Extracted material
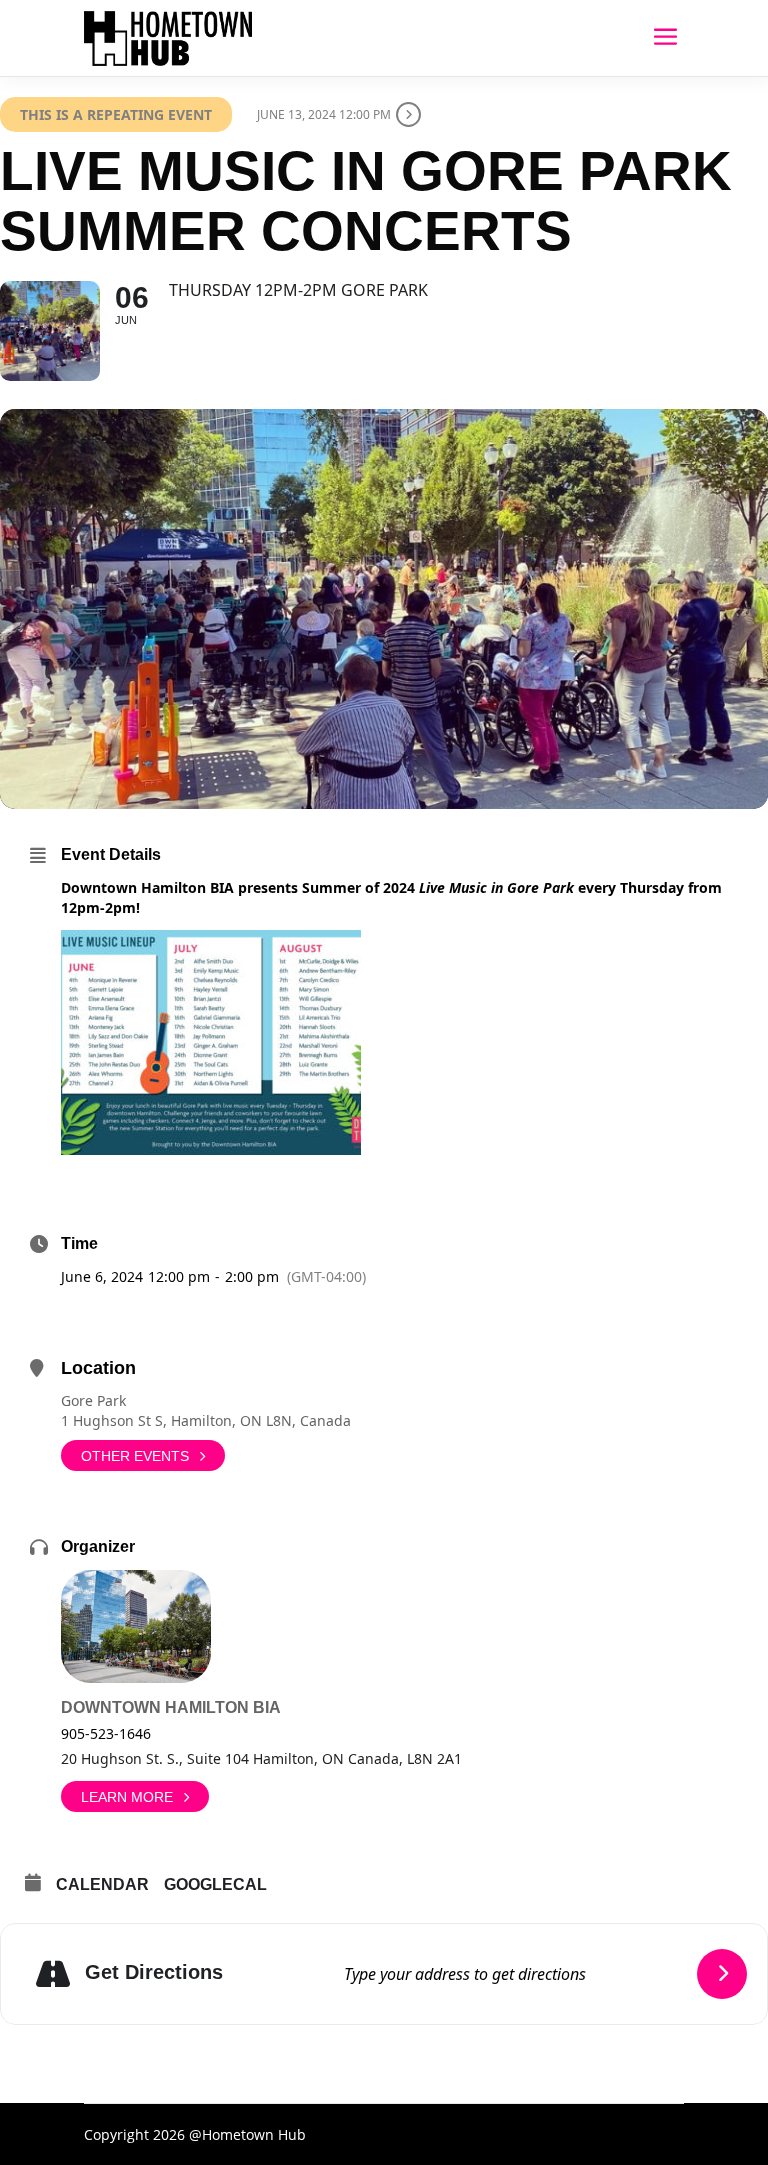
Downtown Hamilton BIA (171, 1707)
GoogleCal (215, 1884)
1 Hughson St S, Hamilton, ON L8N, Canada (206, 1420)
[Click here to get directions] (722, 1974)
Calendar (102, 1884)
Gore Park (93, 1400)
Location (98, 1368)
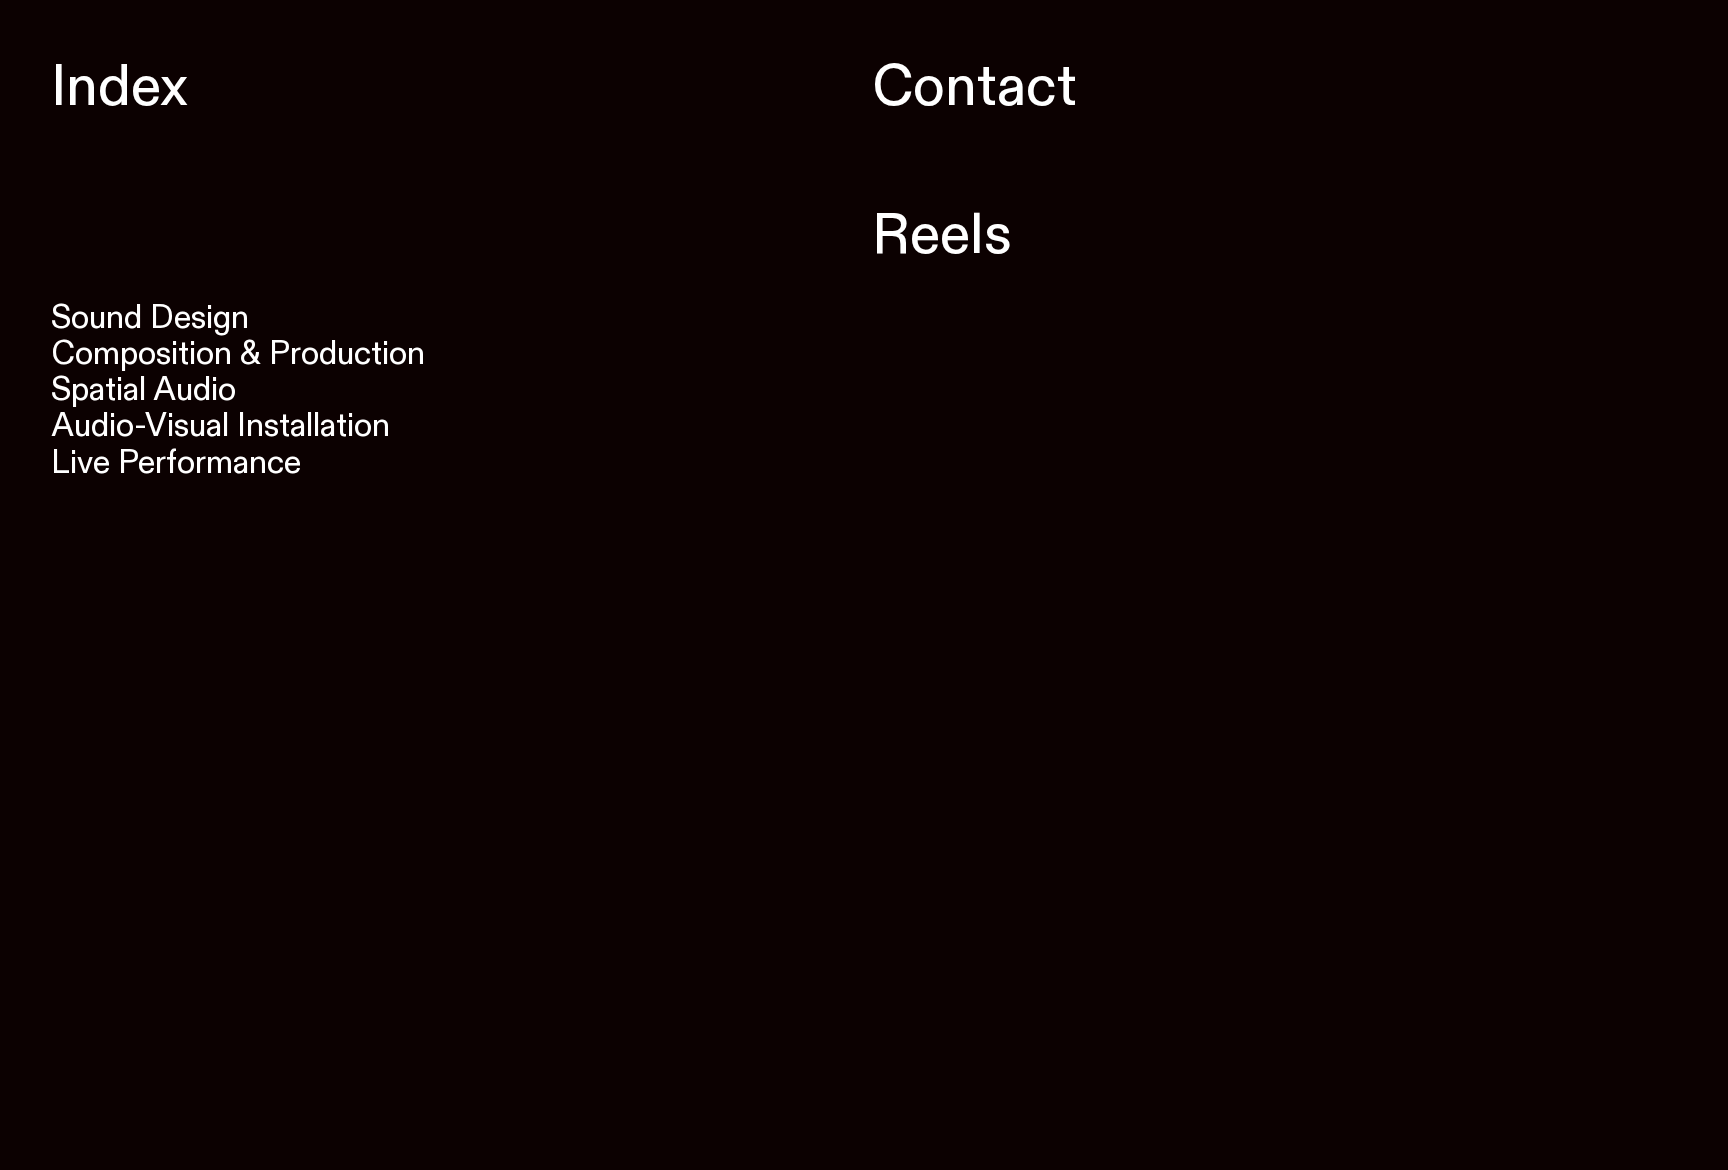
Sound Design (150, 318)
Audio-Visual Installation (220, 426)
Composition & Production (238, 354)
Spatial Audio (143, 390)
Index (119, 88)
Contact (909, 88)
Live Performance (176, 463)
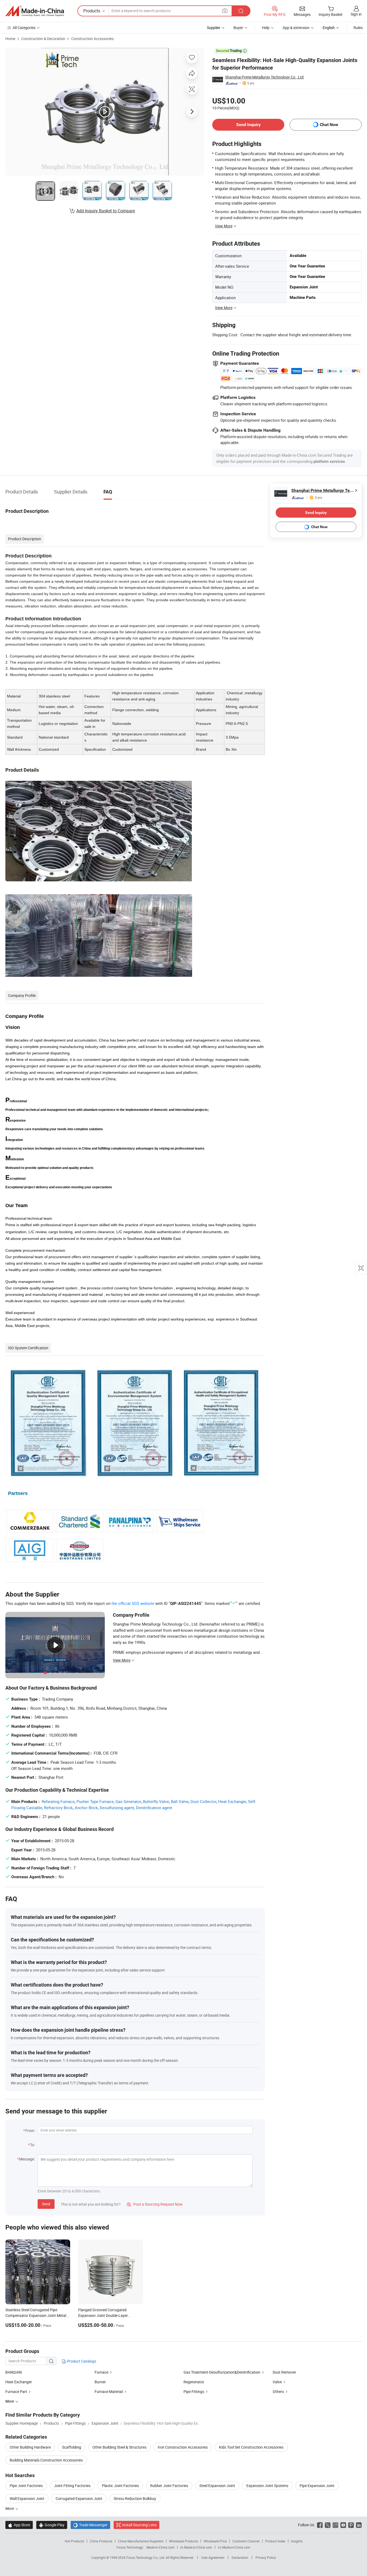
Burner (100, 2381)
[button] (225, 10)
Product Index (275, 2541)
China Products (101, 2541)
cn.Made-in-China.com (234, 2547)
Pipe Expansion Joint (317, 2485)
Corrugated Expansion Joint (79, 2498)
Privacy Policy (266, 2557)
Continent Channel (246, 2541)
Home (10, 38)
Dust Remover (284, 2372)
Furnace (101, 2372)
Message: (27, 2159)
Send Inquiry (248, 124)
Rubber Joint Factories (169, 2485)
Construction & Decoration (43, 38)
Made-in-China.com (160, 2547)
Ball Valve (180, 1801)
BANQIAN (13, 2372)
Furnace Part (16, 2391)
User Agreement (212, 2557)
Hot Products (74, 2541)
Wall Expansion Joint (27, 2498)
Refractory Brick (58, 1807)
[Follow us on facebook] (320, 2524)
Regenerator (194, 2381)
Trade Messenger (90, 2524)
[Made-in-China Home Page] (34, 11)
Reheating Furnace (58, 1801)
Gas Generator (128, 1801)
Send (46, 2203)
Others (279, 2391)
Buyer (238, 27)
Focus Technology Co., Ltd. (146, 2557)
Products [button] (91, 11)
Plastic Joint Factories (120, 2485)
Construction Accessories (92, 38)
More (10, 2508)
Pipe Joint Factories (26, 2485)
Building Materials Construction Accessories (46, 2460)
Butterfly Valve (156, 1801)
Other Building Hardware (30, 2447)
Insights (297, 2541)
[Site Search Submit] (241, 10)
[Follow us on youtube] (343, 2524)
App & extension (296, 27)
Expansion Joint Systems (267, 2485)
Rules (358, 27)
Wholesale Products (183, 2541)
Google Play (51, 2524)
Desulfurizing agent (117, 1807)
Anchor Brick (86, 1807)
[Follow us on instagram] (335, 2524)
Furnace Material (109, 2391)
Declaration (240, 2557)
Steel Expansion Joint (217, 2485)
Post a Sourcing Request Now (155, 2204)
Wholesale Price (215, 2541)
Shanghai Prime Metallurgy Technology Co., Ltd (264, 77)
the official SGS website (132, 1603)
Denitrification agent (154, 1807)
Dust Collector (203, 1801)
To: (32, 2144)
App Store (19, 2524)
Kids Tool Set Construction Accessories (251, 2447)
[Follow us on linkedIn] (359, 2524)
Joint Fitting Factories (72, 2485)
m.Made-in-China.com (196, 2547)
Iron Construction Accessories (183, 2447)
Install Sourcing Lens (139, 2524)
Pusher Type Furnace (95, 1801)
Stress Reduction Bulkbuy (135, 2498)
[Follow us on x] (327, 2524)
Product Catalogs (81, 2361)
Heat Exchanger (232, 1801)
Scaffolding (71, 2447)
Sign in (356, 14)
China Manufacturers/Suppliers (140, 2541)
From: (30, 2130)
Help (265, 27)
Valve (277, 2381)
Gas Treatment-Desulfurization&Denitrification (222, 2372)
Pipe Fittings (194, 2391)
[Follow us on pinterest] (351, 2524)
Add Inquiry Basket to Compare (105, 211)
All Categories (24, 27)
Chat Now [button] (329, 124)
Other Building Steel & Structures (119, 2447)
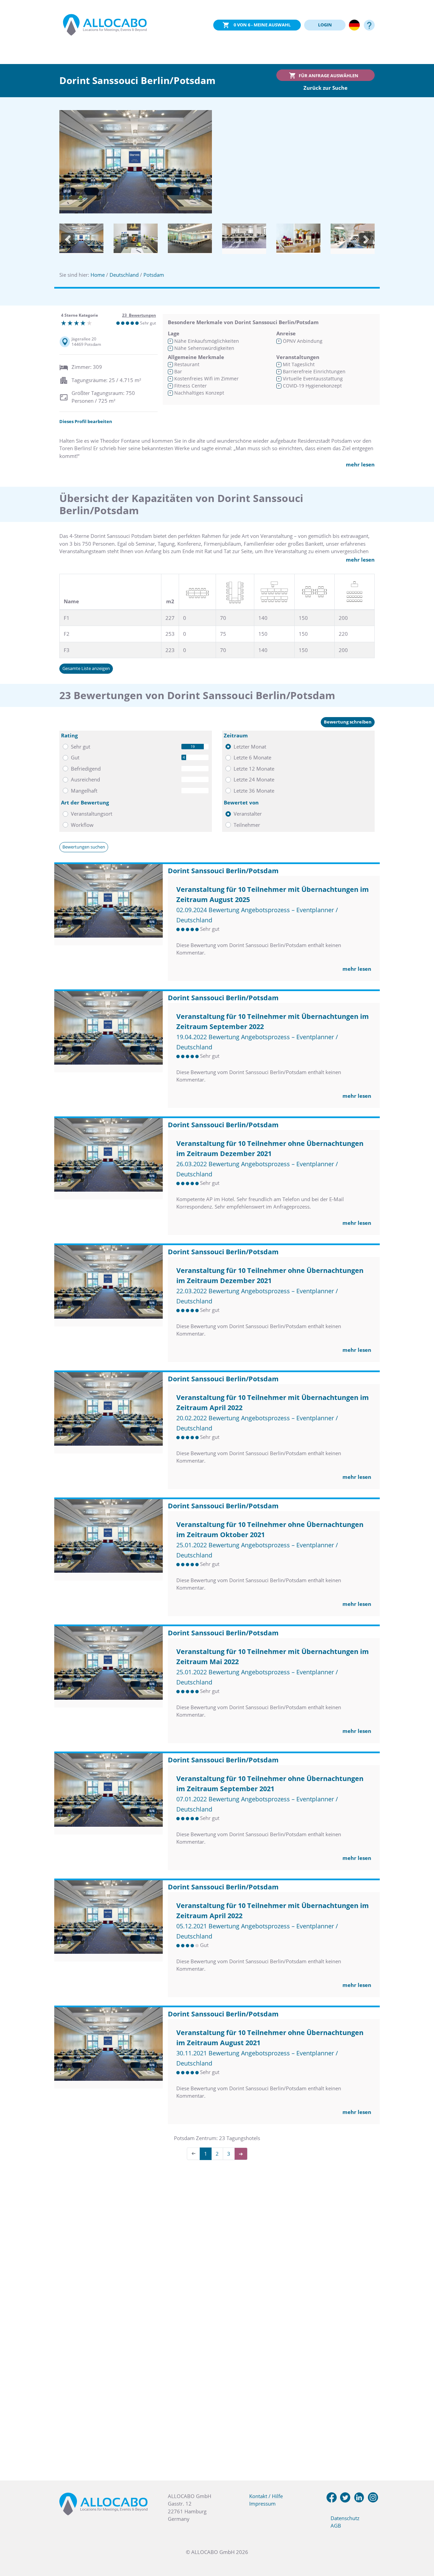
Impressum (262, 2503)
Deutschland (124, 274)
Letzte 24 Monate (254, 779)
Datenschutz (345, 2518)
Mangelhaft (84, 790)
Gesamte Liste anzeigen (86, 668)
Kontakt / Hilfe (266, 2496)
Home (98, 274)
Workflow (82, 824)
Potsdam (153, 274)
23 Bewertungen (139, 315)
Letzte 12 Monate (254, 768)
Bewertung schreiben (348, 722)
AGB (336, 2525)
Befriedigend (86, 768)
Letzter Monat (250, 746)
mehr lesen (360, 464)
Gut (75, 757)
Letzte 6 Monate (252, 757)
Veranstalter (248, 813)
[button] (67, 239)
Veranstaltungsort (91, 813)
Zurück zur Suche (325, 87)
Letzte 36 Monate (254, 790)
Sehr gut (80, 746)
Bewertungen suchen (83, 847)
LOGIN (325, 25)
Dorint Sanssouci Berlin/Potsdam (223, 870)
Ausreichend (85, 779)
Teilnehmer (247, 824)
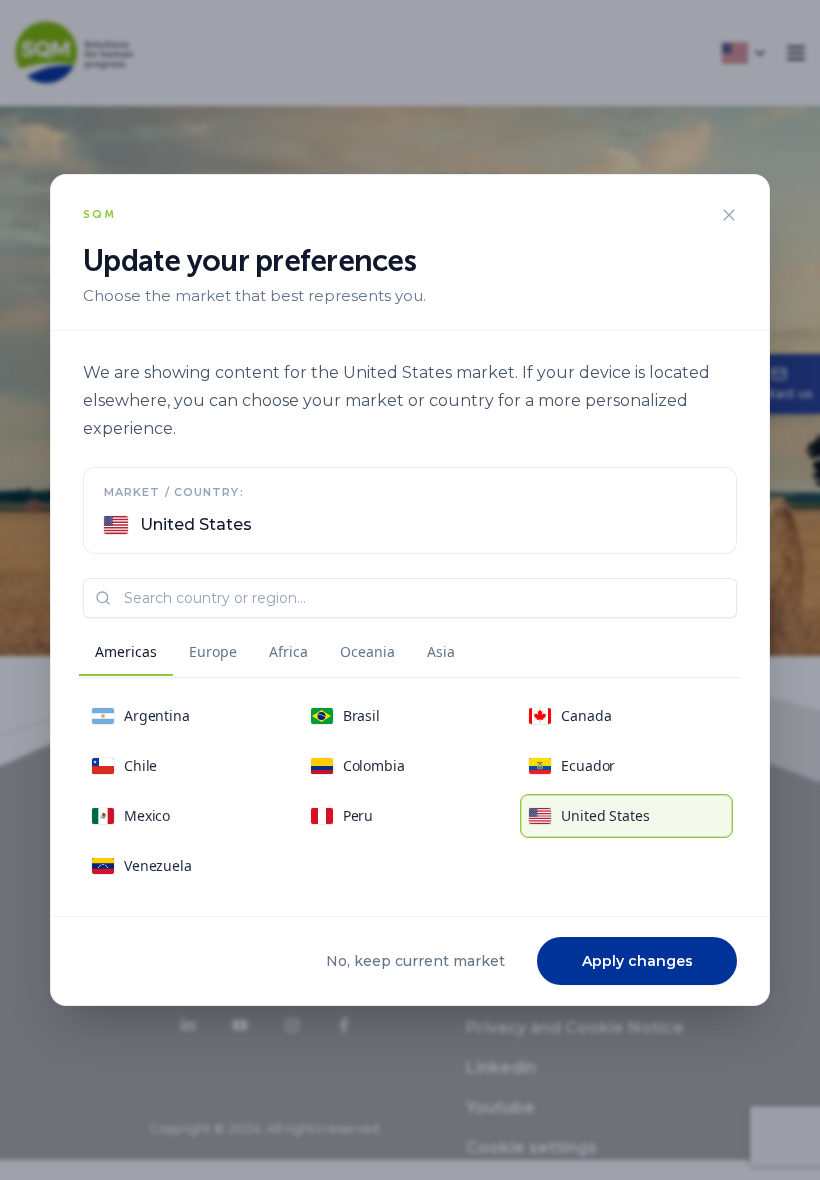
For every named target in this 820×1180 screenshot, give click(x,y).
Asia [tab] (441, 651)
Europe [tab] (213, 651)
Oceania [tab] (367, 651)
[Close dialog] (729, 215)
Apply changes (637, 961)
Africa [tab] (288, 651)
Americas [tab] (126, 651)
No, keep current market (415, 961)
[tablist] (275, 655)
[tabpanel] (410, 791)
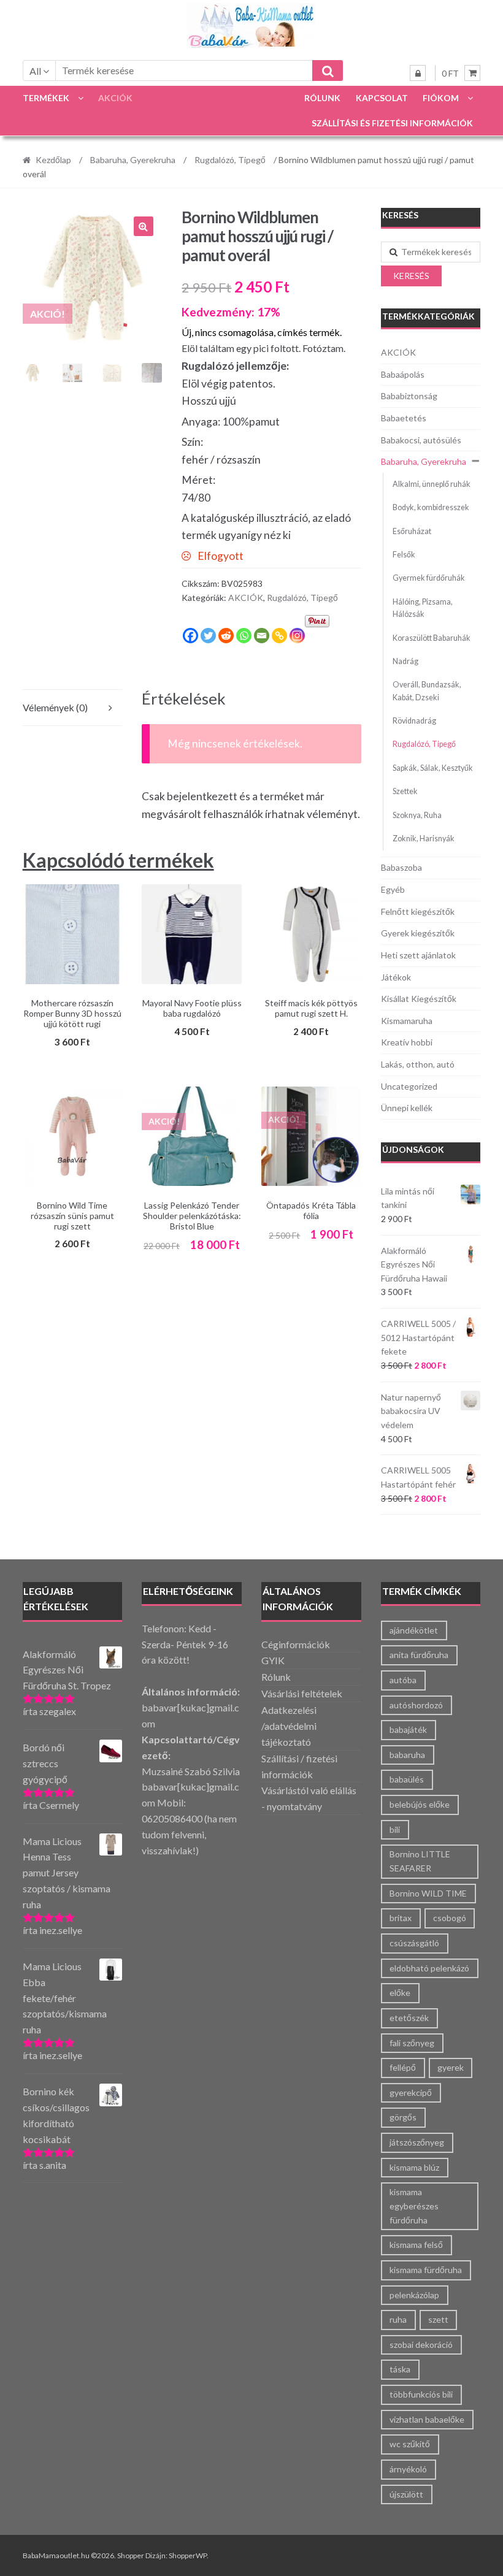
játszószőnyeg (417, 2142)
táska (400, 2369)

Task prompt
Nothing except the lines from the one containing "Iron Construction Accessories (183, 2447)" through the one containing "Gesamte Liste anzeigen (86, 668)" should appear in the answer, exactly as above and without pictures.

Written response
Iron Construction Accessories (183, 2447)
Install Sourcing Lens (139, 2524)
Pusher Type Furnace (95, 1801)
Stress Reduction Bulkbuy (135, 2498)
[Follow us on x] (327, 2524)
Product Catalogs (81, 2361)
Heat Exchanger (232, 1801)
Scaffolding (71, 2447)
Sign in (356, 14)
China Manufacturers/Suppliers (140, 2541)
From: (30, 2130)
Help (265, 27)
Valve (277, 2381)
Gas Treatment-Desulfurization&Denitrification (222, 2372)
Pipe Fittings (194, 2391)
[Follow us on pinterest] (351, 2524)
Add Inquiry Basket to Compare (105, 211)
All Categories (24, 27)
Chat Now [button] (329, 124)
Other Building Steel & Structures (119, 2447)
Impressum (262, 2503)
Deutschland (124, 274)
Letzte 24 Monate (254, 779)
Datenschutz (345, 2518)
Mangelhaft (84, 790)
Gesamte Liste anzeigen (86, 668)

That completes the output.